Your life matters. I read a meme recently that said, “if you want to honor our fallen heroes, be the kind of American worth fighting for.” I took that to mean that each of us should be good citizens, believe in freedom and everyone’s equal right to the pursuit of happiness. I figured it mean to be a good person-positive, happy, and useful. It seems like oftentimes people begin to believe that they and their lives and talents don’t matter. But, to all of the heroes we remember today, all of our lives mattered. They mattered enough to go to war and die for.
I wanted to spend some time away on sabbatical and New Orleans is one of my favorite destinations. I fell in love with the arts and culture of NOLA the first time I visited 8 or 9 years ago. Since my sabbatical landed on Memorial Day, I wanted to create a patriotic photograph to present to you. I was determined to get something profound to give to you, and I figured the National WWII Museum would be the perfect place.

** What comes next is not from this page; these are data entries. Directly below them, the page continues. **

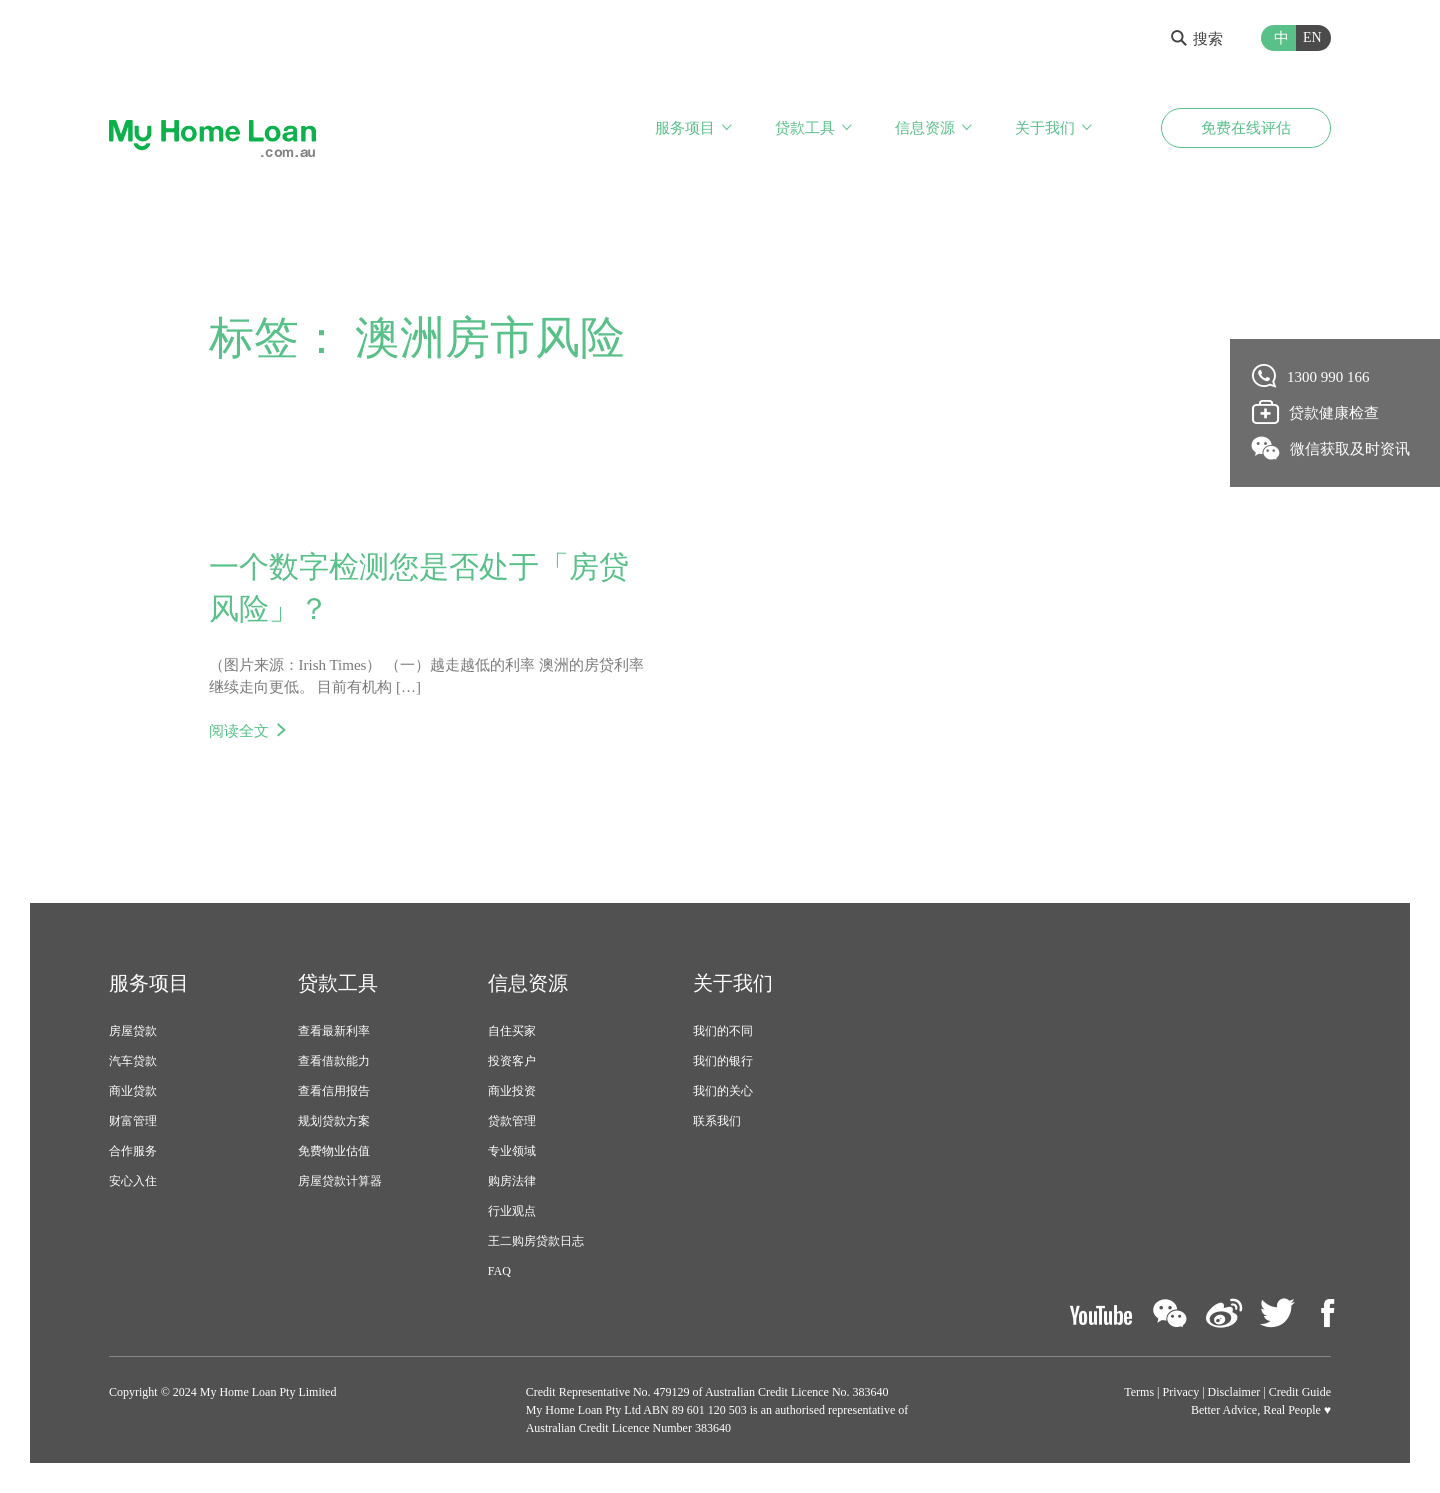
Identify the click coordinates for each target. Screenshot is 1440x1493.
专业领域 (512, 1151)
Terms (1139, 1392)
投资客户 (512, 1061)
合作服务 (133, 1151)
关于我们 (1045, 128)
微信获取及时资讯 (1331, 448)
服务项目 (685, 128)
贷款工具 (805, 128)
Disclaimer (1234, 1392)
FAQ (499, 1271)
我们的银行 (723, 1061)
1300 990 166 (1311, 376)
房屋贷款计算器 (340, 1181)
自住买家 (512, 1031)
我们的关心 (723, 1091)
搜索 (1197, 39)
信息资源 (925, 128)
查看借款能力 (334, 1061)
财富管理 (133, 1121)
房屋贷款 (133, 1031)
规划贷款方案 (334, 1121)
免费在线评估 (1246, 128)
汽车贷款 (133, 1061)
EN (1312, 37)
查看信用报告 (334, 1091)
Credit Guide (1300, 1392)
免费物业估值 (334, 1151)
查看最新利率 (334, 1031)
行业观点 (512, 1211)
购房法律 (512, 1181)
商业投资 (512, 1091)
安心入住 (133, 1181)
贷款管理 (512, 1121)
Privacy (1181, 1392)
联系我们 (717, 1121)
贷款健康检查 (1316, 412)
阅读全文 (239, 731)
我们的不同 (723, 1031)
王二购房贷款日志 (536, 1241)
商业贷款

I wasn’t disappointed! Upon my feet hitting the pavement outside of the parking garage, I felt immediately patriotic in the surroundings. In my head, I thought I would capture a dynamic display of American flags and get some award-winning photograph. However, what I found was something I truly connected with, and put aside my aspirations for the red, white, and blue. My photography feels best when my subject is saying something to me, and this monument’s presence was overwhelmingly loud in its silent reverie. I was thankful I came across it, and to be brought “home” the true reason we have Memorial Day.
From the description, “The Squadron Leader briefs his fighter pilots before the mission, and the young pilots mask nervous anticipation with steely resolve. They muster the quiet courage needed to fly yet another mission in spite of heavy losses. The five lighter figures depict spirits of fellow pilots already killed on previous mission. They are gone, but not forgotten.

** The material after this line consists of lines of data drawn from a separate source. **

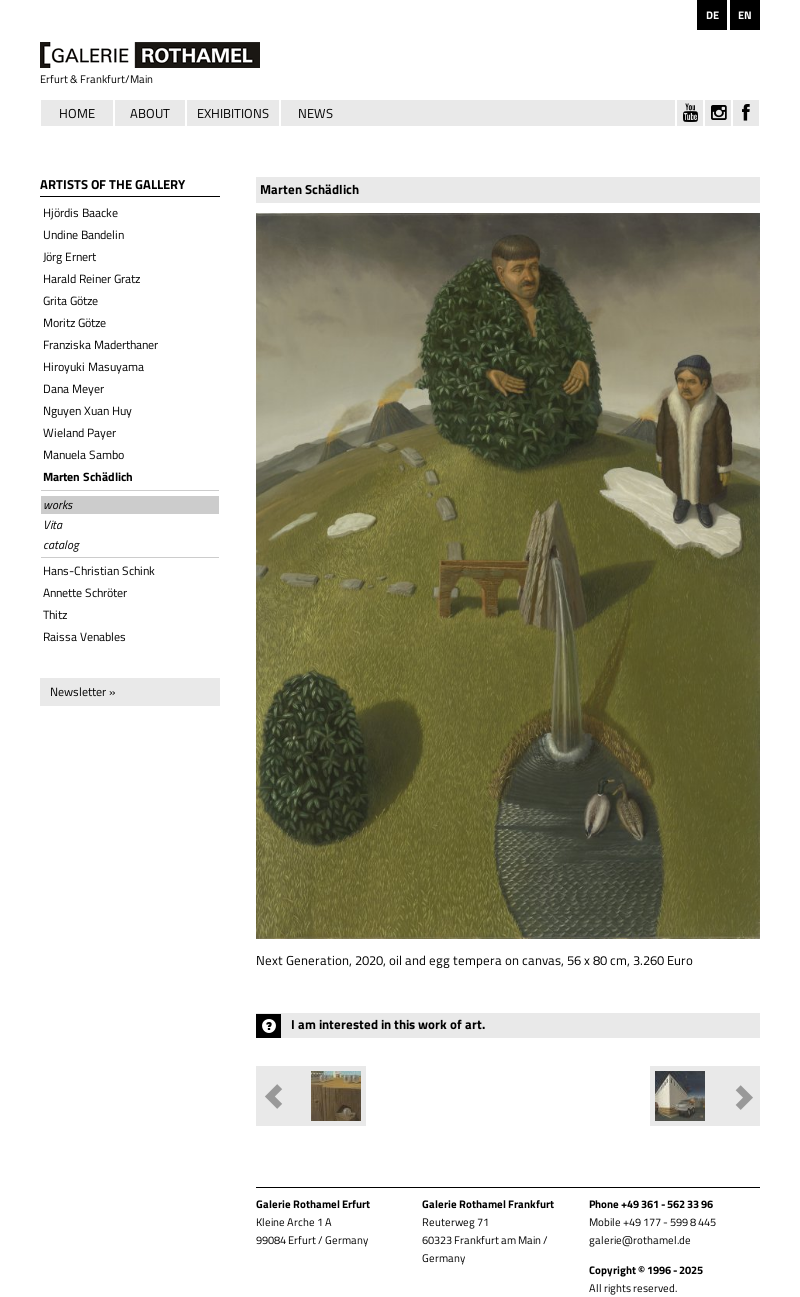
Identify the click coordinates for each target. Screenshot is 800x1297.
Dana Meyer (73, 388)
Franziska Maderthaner (100, 344)
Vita (52, 525)
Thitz (55, 614)
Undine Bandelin (83, 234)
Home (77, 113)
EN (745, 15)
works (57, 505)
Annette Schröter (85, 592)
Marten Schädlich (88, 476)
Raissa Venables (84, 636)
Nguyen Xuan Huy (87, 410)
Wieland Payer (79, 432)
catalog (61, 545)
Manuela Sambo (83, 454)
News (315, 113)
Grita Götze (70, 300)
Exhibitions (233, 113)
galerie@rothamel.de (640, 1240)
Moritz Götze (74, 322)
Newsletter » (82, 691)
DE (712, 15)
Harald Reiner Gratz (91, 278)
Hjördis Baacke (80, 212)
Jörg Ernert (69, 256)
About (150, 113)
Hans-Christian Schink (99, 570)
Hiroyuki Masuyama (93, 366)
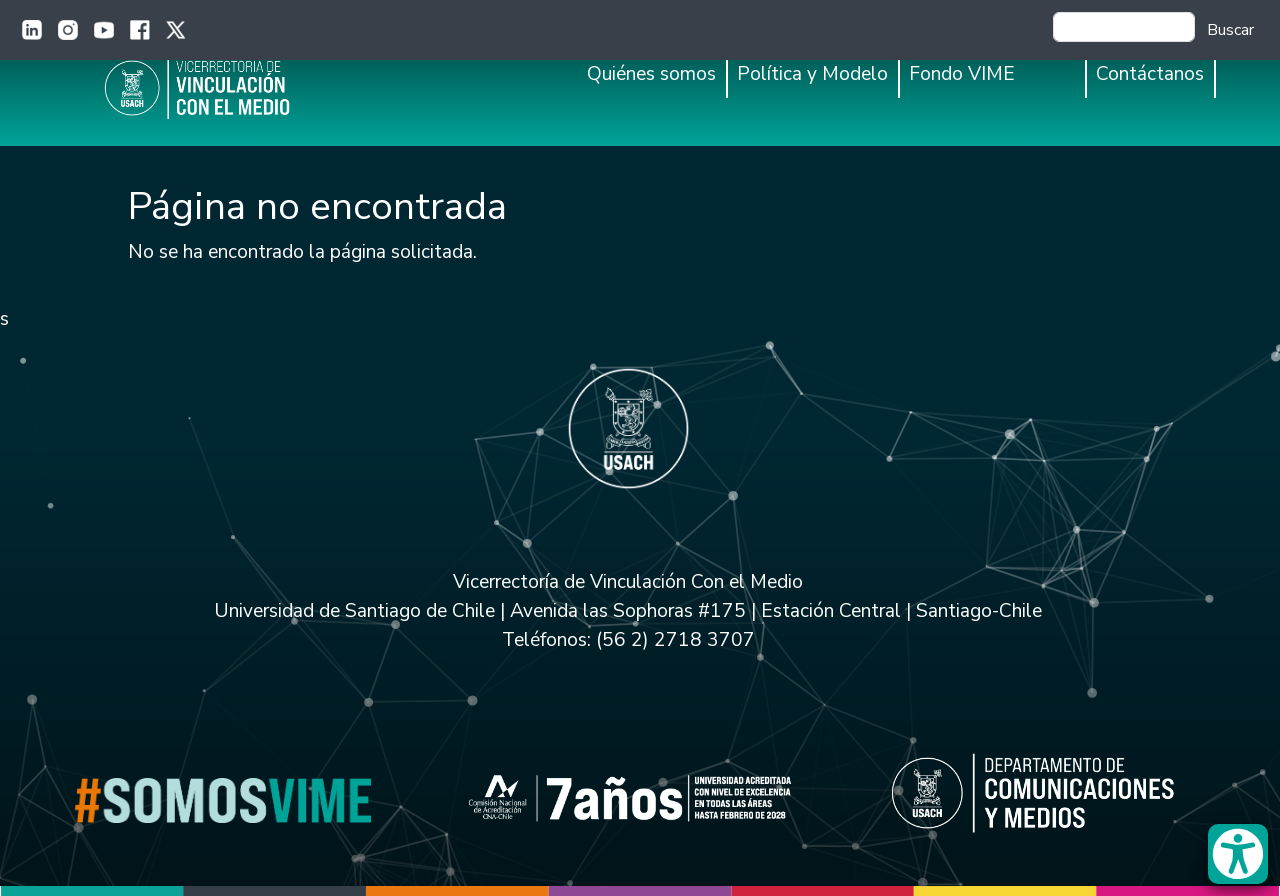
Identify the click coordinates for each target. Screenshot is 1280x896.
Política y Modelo (812, 74)
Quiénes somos (651, 74)
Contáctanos (1150, 74)
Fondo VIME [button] (962, 74)
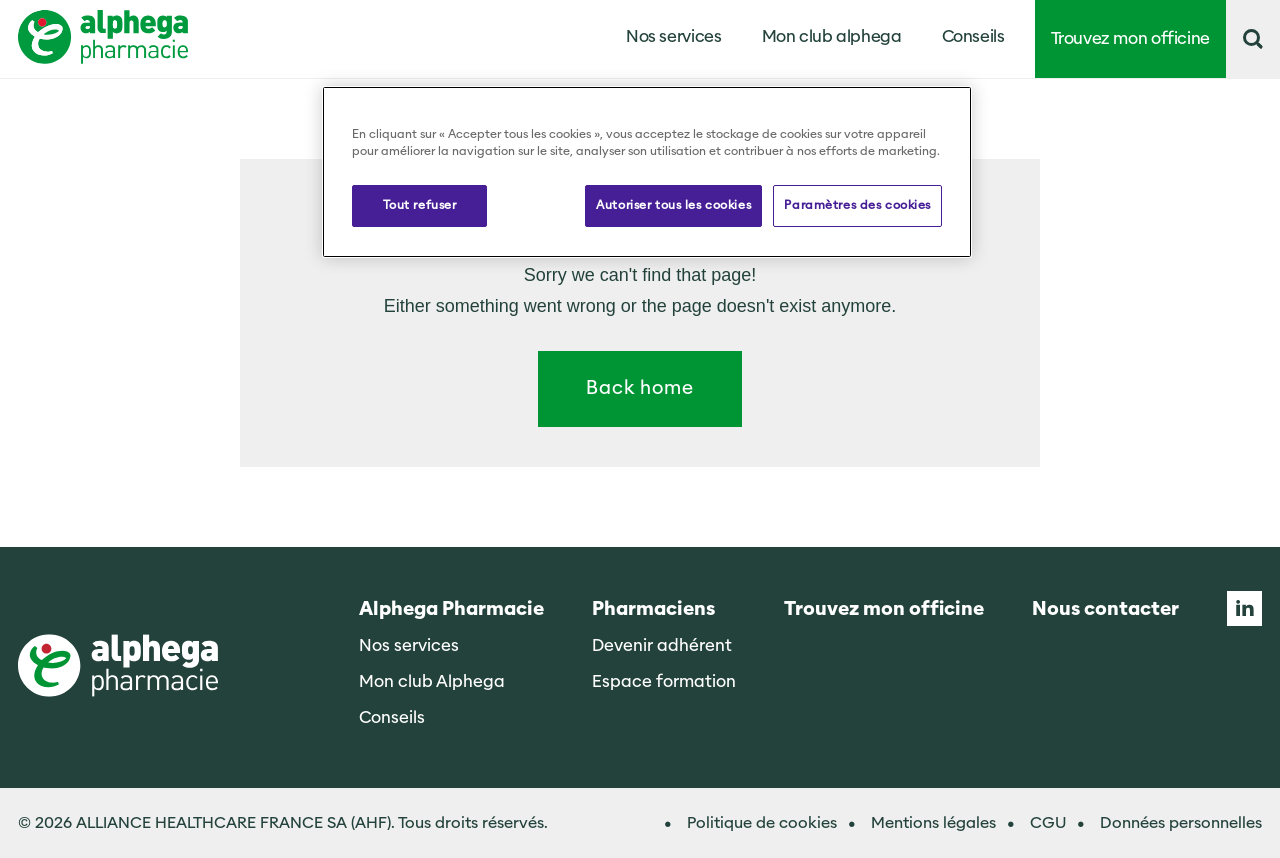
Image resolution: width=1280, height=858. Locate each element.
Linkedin (1244, 608)
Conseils (973, 36)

The sculptor, Fredric Arnold, drew from his personal experience flying combat missions in P-39s, roving the skies over North Africa, Sicily, and Italy. After six months of combat, Arnold was one of a handful of P-38 pilots still alive from his aviation cadet class. Following the war, Arnold vowed to convey the incalculable human cost of war and pay tribute to the more than 88,000 U.S. airmen killed during World War II. He created this mission briefing scene in clay and cast it in bronze, completing the seven-year project at the age of 94, just two years before his death in 2018.”
What I learned while taking pictures of this piece was that each character in the scene has a story. Upon talking to a woman who had close connections to the artist’s family, I learned a little about some of the spirits. Although not one of them represents one man in particular, they are inspired by true stories.

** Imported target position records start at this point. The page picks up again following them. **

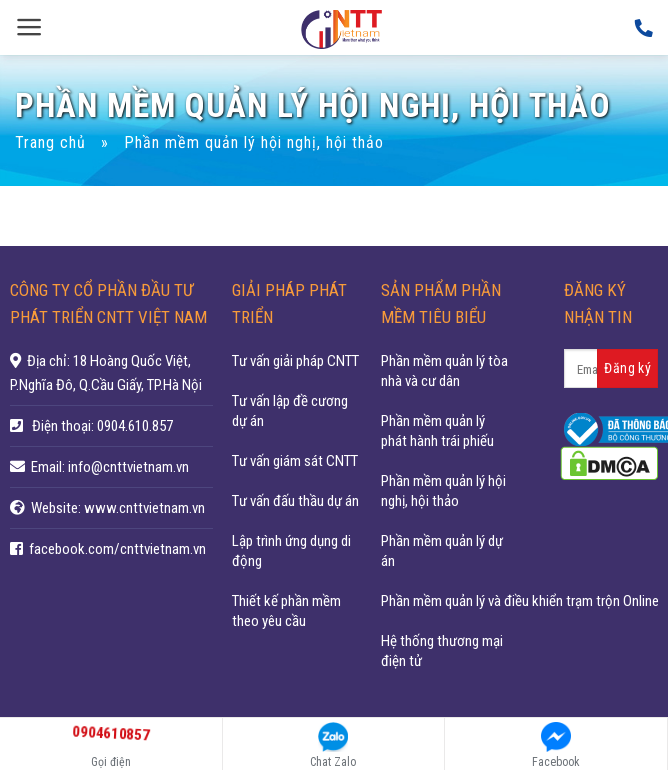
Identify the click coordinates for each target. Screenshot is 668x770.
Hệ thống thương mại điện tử (442, 651)
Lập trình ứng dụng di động (291, 551)
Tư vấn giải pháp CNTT (295, 361)
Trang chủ (50, 142)
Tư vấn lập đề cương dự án (290, 411)
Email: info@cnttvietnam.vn (110, 467)
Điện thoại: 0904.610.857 (102, 426)
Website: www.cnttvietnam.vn (118, 508)
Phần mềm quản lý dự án (442, 551)
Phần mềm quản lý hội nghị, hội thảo (443, 491)
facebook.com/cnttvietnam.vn (117, 549)
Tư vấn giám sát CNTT (295, 461)
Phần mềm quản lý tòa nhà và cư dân (444, 371)
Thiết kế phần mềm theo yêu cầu (286, 611)
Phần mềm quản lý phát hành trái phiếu (437, 431)
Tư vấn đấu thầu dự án (295, 501)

Spirit standing alone: This pilot is standing alone because as he went after an enemy, he broke out of formation and exposed himself to fire. He was shot down and perished.
Spirit touching soldiers of pilots on bench: This pilot had fallen the day before this briefing, and was there to encourage the rest of the team.
Spirit with crossed arms: This pilot is frustrated because he made a move in the air that got himself and another pilot killed.
Spirit consoling pilot with crossed arms: This is the man he got killed, consoling his comrade, saying something like, “it’s ok, sometimes these things happen”.
Mr. Arnold and one other pilot of their original group of 14 pilots survived combat, and the two remained close following the war. They vowed the “last one standing would do something to honor” their fallen buddies. He fulfilled that vow 70 years later by creating “Lest We Forget” Monument to memorialize his fellow WWII aviators. He died at 96, a lifelong artist who appreciated beauty wherever he found it, but went to war when the need arose.
I walked away with a deeper feeling of appreciation in my heart today, and I am thankful for Mr. Arnold for upholding his oath to his Squadron, and for his beautiful creation. Happy Memorial Day to all. Your life matters.